Drama Club's 12 Angry Men - ID# 508

York
Natural Audio News Package

Entry Description

An informational news package produced by Kathryn Castanoli that follows Drama club's process of preparing for their latest performance, Twelve Angry Men, and how it differed from their previous shows.

Copyright Info

Recent Teacher Comments

  • 4/18 11:55 am - As a natural sound piece it is really important to include dialogue from the show, the problem is you played it through most of your piece so at many points I felt like I was trying to listen to two conversations at the same time. You need to decide what you want your audience to listen to and when – that way they see and hear the story just the way you want them to. It was really hard for me to focus on what is important to listen to (most of Paige’s interview is really hard to hear). Maybe the first shot of the piece could have been a poster advertising the play so the first three shots would have a little more meaning. I liked the authentic footage of the play, but the majority of your camera work was the same type of shot, kind of a wide cover shot showing lots of people around a table. Break those shots up with close ups of the little things the actors are doing during those scenes, eye rolls, looking away, nodding in disagreement. Because your camera work lacked diversity it seemed all kind of vanilla pretty quick. In addition, to the audio making it feel like there were two stories going on I felt like the visuals were not necessarily supporting what was being talked about. Your topic it makes it hard – I get it, but realistically I just didn’t feeling like your visuals were reinforcing what the interviewers were talking about, and if that is not happening, your viewers start getting distracted.
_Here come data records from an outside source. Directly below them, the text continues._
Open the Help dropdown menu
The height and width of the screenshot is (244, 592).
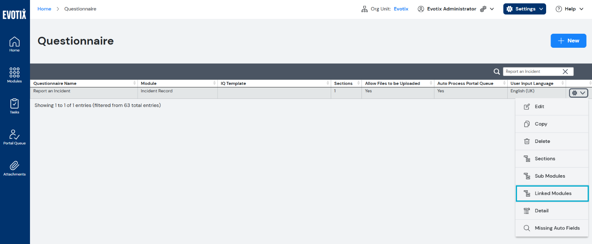[x=569, y=9]
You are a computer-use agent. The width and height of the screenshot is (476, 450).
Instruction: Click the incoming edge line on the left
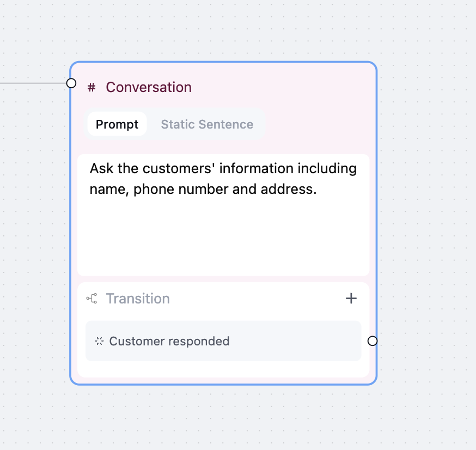[x=33, y=83]
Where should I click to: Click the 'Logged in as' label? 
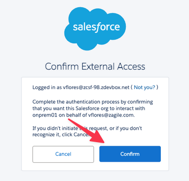click(47, 87)
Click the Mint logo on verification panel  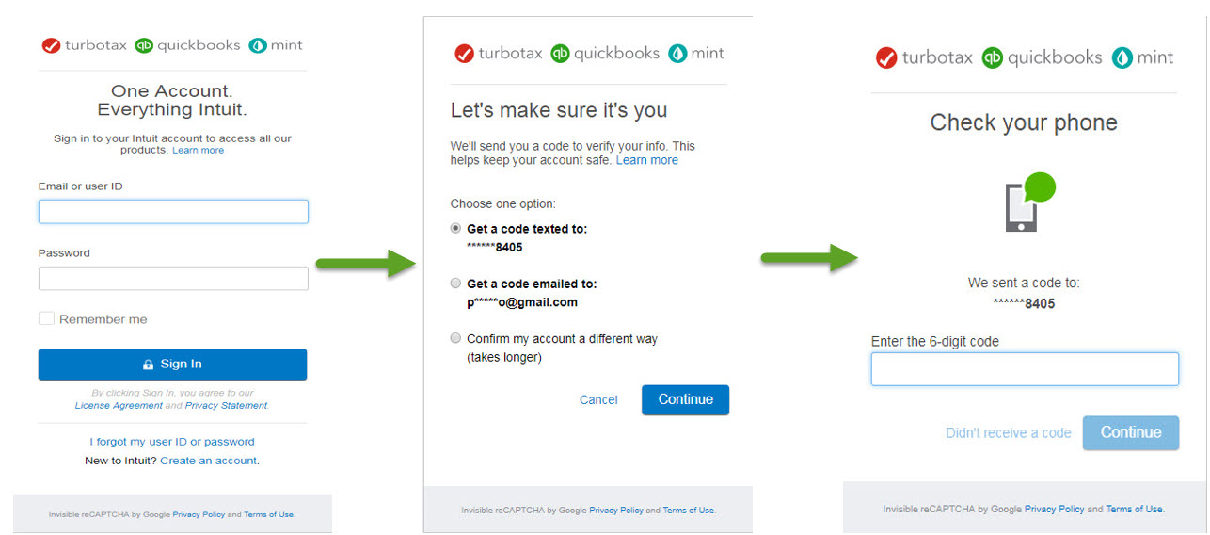click(677, 54)
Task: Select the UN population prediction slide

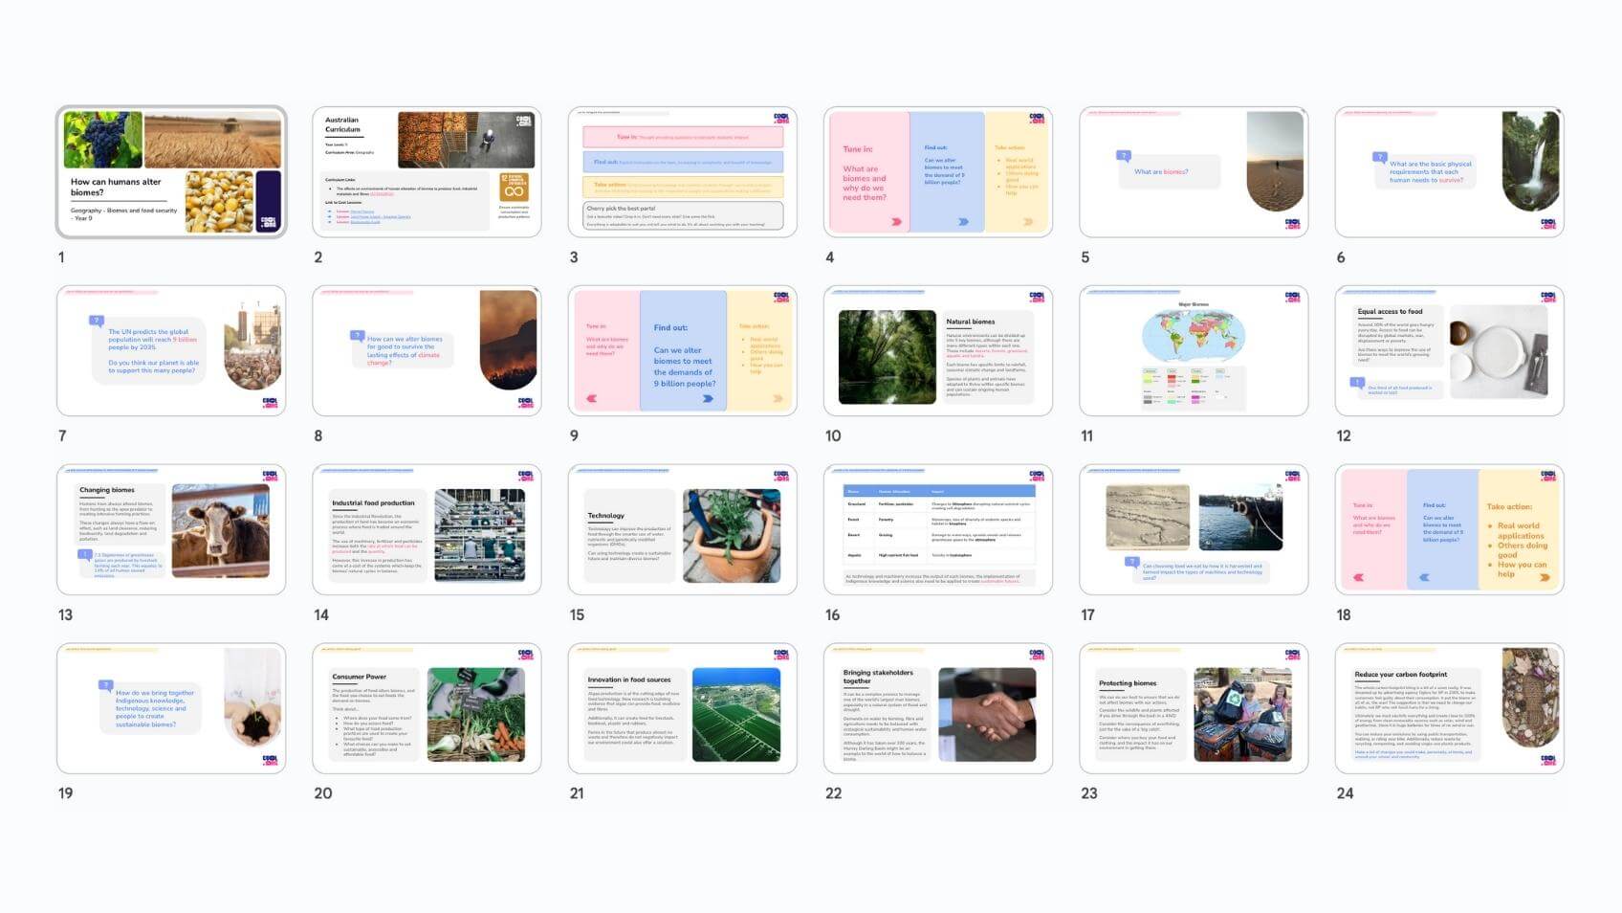Action: point(171,350)
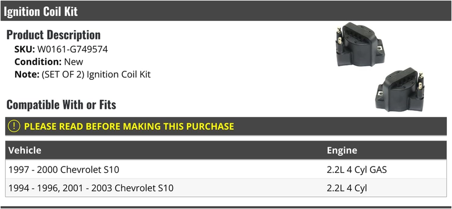Click the Note label
Screen dimensions: 452x209
(27, 75)
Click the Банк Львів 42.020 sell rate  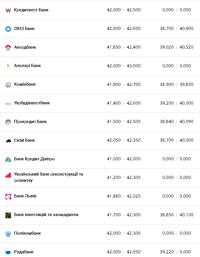click(134, 196)
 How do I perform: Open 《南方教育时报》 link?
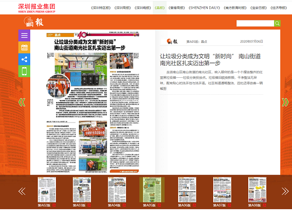(x=237, y=8)
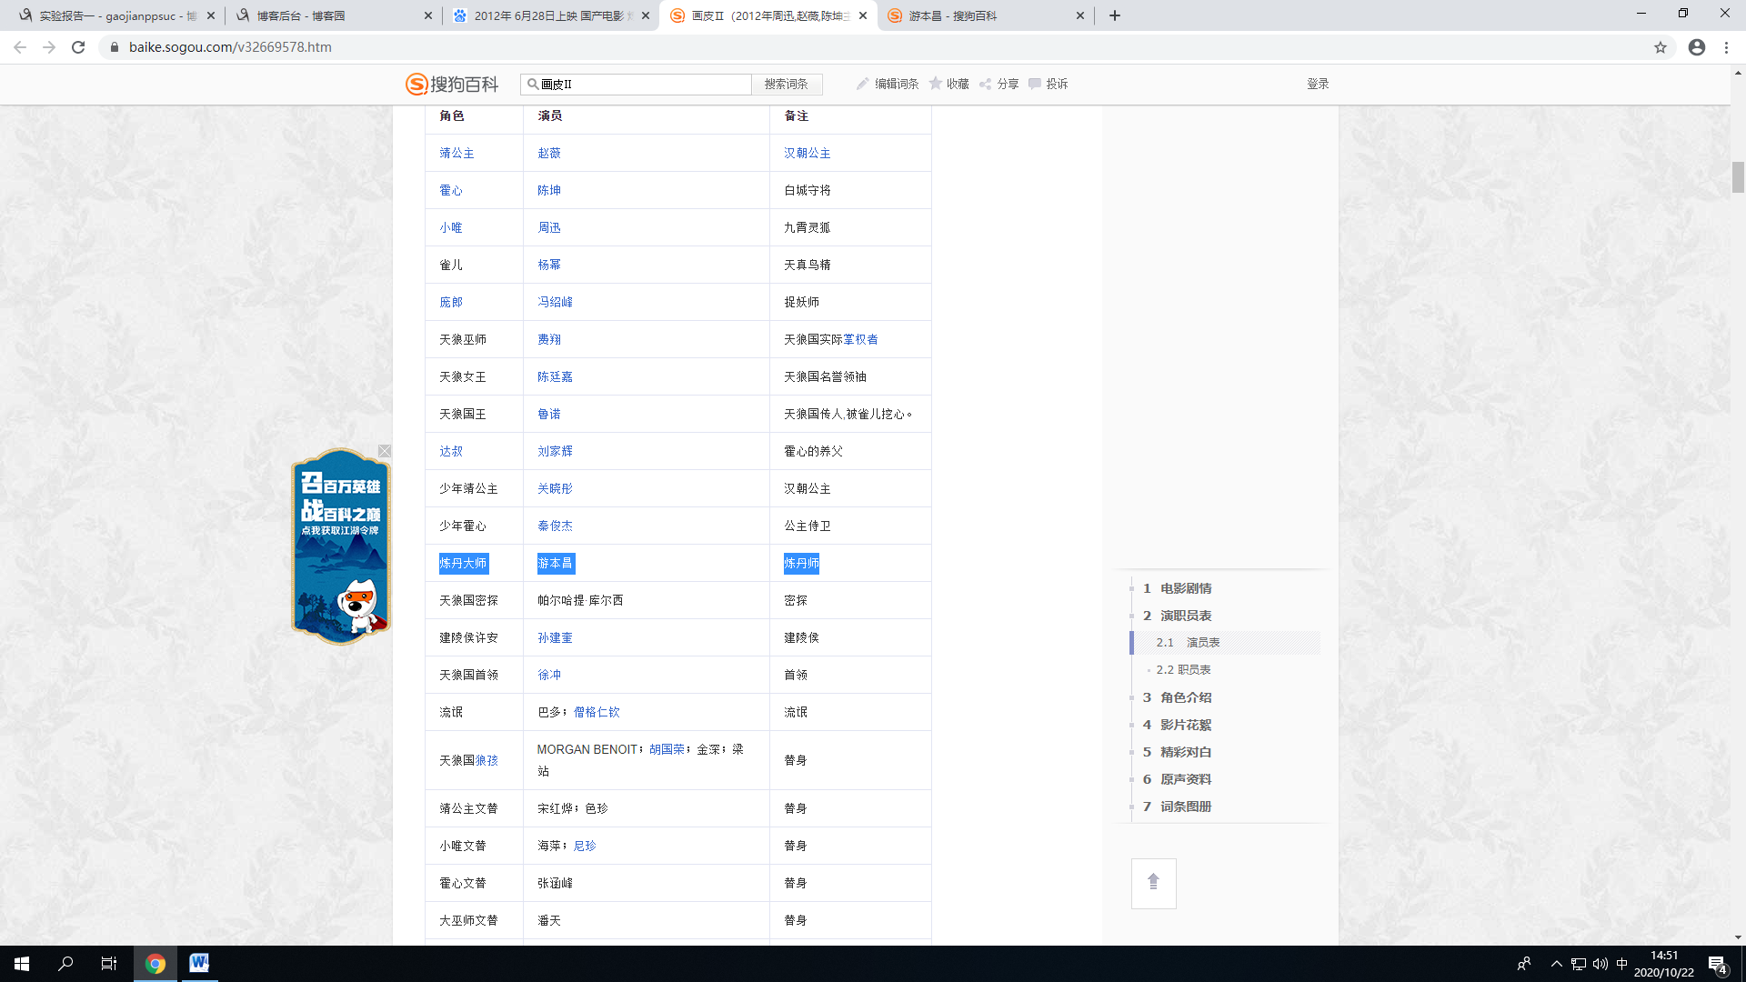
Task: Reload the current page
Action: (78, 47)
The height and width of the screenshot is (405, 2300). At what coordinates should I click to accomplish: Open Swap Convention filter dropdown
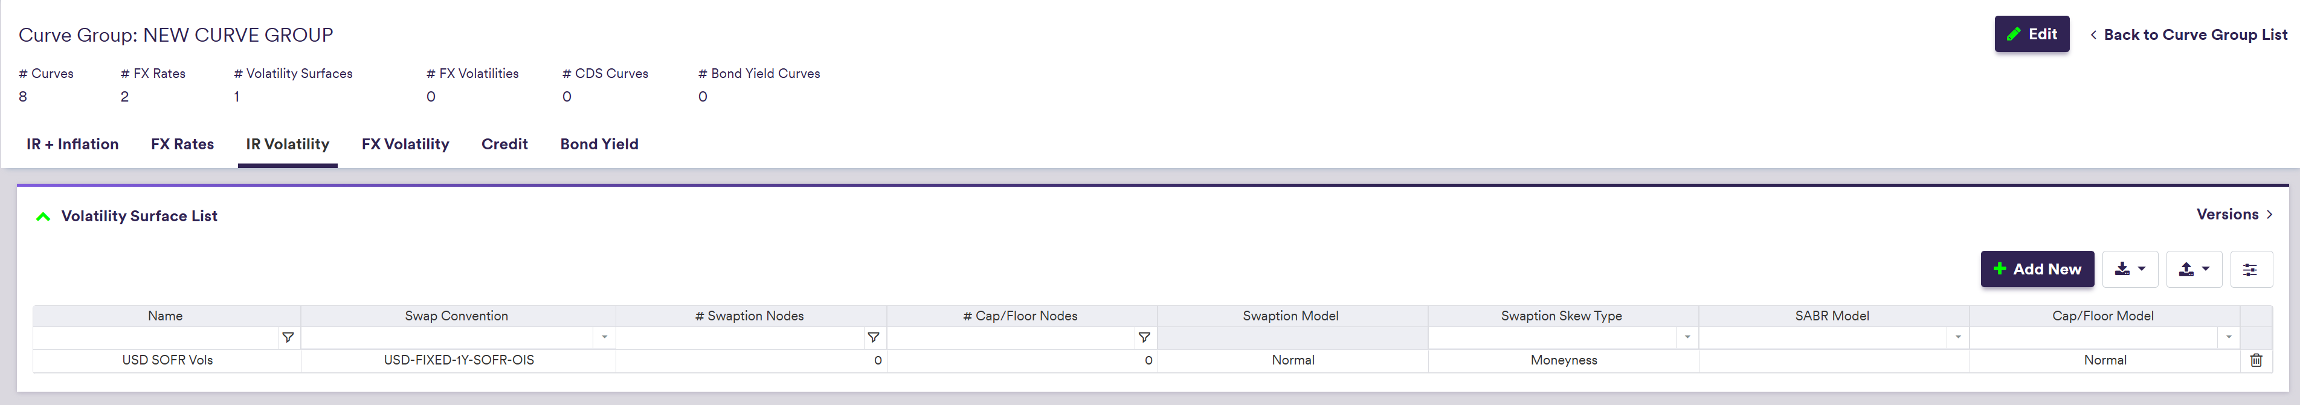[x=604, y=338]
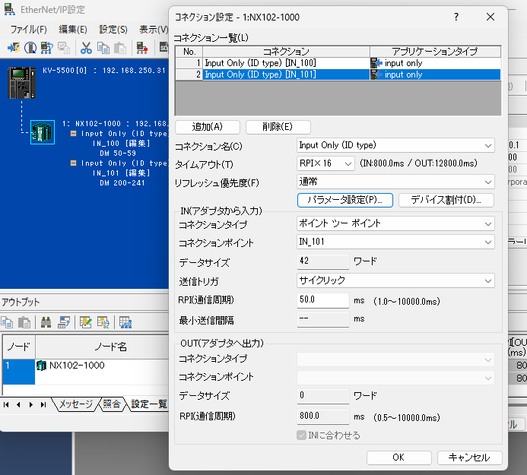Open the タイムアウト RPI×16 dropdown
The height and width of the screenshot is (475, 527).
325,163
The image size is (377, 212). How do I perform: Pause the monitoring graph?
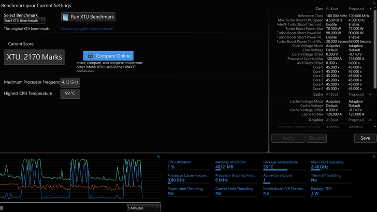(2, 208)
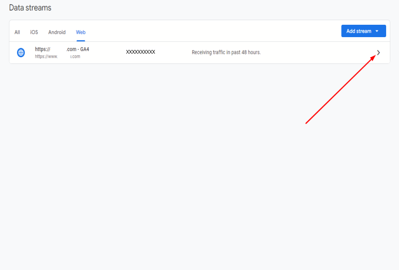Click the Data streams page heading
The image size is (399, 270).
click(x=30, y=8)
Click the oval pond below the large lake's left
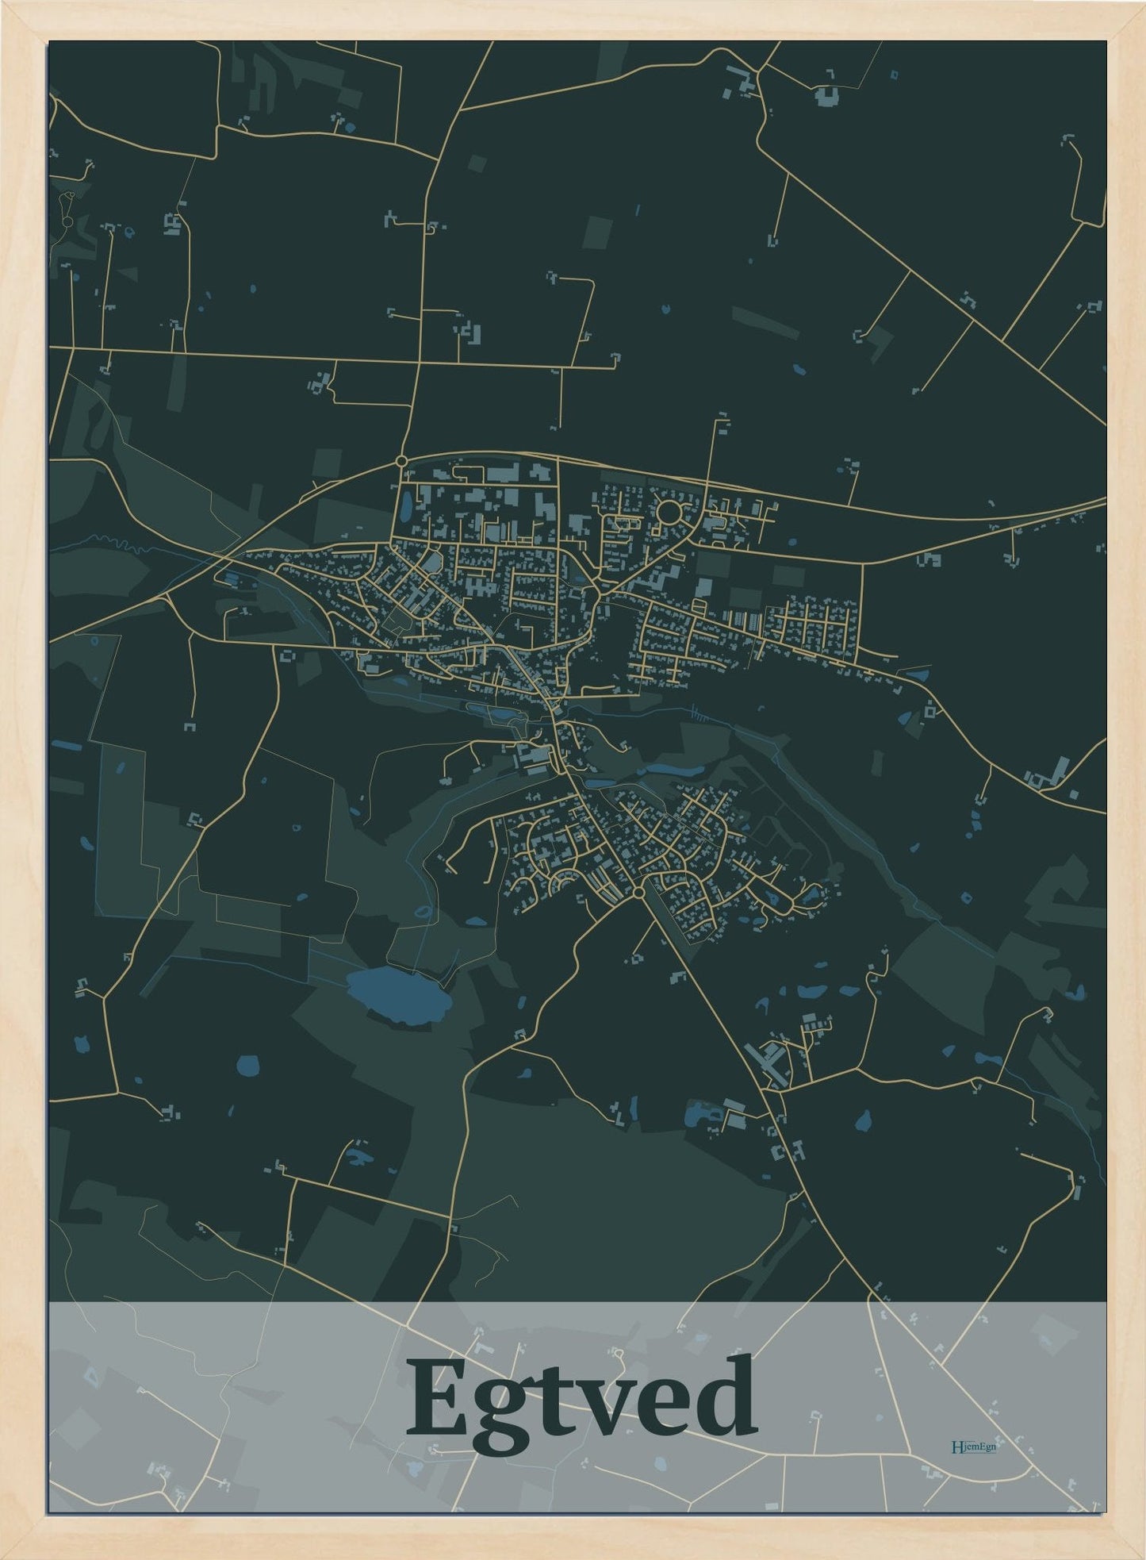Screen dimensions: 1146x1560 [x=248, y=1064]
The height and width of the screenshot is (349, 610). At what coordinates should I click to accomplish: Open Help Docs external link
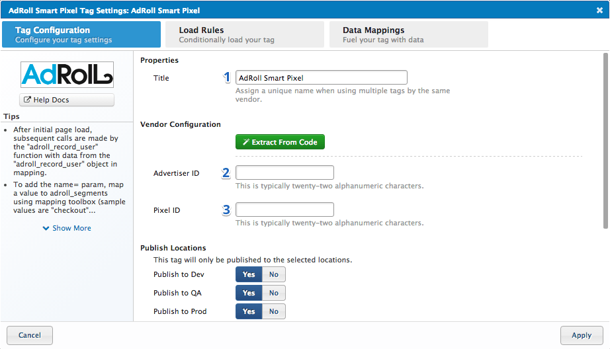pyautogui.click(x=67, y=100)
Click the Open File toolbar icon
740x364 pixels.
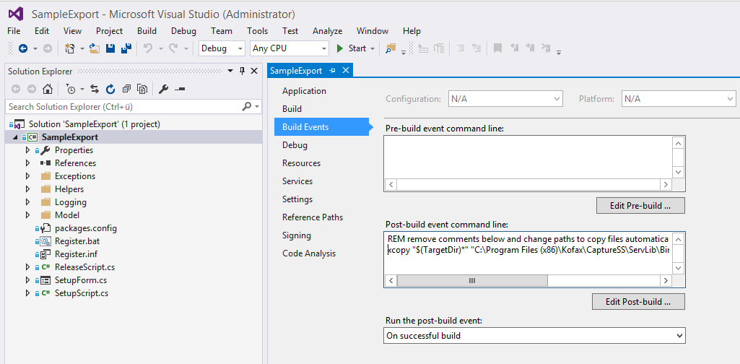tap(95, 48)
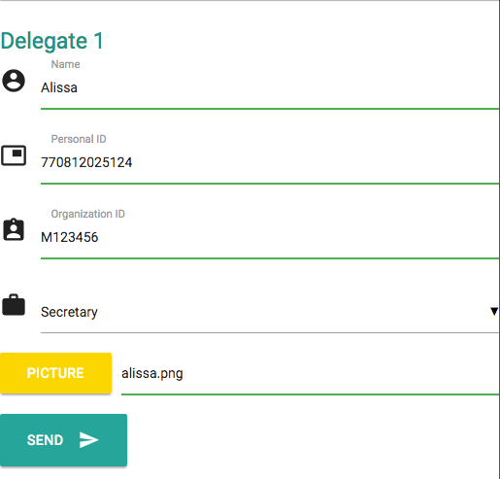Click the ID card icon beside Personal ID
Image resolution: width=500 pixels, height=479 pixels.
[x=14, y=155]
Make sure you also work at matching your audio levels for example Oliver Roy comes in really hot after the director. I think the three interviews you got were good, it was just a lot of work to hear what they were saying,
  • 4/16 1:24 pm - It was hard to understand the sound bytes as the natural audio was too loud in places. Need to have a good balance. There were a number of edits in this story that were too quick and appeared as flash frames. While you had the natural audio in the background, you did not use it to help tell the story. Bring that audio up full in between sound bytes and let it tell the story. Let’s hear the audio full from the characters in the show. Let your viewers hear a line or 2 of dialogue from the characters to help draw their attention to the show. The way you edited this story, the nat audio was competing too much with the VOs and neither could be heard well.
  • 3/6 2:12 pm - This was a really interesting story about the two different casts for your show. Interviews were well framed and did a great job explaining the 2 different casts. I love how you played the audio from your rehearsals to help tell this story, however, at times, it was distracting from your interviews. I had a hard time focusing on the multiple lines of dialogue happening at once. What might be helpful in telling this story in the future is to play your interviews and then play some of the rehearsal on its own without the voice over. For example, when the interviews talk about the "one woman convincing the men...," play a short part of the scene on stage that shows this by itself. Great start overall!